> **Exercise**: Please copy out the rows verbatim, from the line with "Where should I click to: Select" up to and including the line with "[x=621, y=420]", and output nothing else.

> **Given data**:
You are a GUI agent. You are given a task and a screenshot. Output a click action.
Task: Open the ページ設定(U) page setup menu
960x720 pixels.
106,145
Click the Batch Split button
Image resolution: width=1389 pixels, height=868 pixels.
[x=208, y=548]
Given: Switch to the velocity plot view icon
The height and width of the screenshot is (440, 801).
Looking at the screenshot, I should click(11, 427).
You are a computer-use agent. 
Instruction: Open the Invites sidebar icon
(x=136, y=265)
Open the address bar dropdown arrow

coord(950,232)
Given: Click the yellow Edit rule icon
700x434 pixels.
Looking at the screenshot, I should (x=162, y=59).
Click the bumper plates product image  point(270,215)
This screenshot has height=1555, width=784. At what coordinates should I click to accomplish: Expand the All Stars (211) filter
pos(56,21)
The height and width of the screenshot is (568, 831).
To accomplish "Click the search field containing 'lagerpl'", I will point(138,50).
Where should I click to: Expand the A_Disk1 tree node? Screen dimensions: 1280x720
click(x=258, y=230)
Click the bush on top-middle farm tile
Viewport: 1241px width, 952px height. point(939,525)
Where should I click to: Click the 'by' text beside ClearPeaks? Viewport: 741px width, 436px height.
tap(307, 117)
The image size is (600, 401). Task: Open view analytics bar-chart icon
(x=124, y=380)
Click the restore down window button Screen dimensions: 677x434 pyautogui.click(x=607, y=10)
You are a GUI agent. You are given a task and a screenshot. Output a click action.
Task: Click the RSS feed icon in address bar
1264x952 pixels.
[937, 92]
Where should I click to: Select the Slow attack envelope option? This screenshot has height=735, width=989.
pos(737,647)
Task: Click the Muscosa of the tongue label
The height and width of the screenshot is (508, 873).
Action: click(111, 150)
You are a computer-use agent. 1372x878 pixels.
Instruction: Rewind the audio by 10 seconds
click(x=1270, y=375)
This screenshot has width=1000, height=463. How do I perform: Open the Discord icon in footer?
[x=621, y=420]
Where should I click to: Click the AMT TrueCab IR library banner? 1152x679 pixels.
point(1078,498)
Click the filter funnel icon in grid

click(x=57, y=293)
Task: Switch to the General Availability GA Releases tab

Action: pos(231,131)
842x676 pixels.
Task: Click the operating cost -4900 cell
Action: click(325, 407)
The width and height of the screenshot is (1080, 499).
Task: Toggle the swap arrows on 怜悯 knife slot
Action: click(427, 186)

> **Solved exercise**:
Where should I click to: Select the Slow attack envelope option? This screenshot has height=735, width=989.
pos(737,647)
Task: Click the Muscosa of the tongue label
The height and width of the screenshot is (508, 873).
Action: click(111, 150)
You are a computer-use agent. 1372x878 pixels.
Instruction: Rewind the audio by 10 seconds
click(x=1270, y=375)
This screenshot has width=1000, height=463. How do I perform: Open the Discord icon in footer?
[x=621, y=420]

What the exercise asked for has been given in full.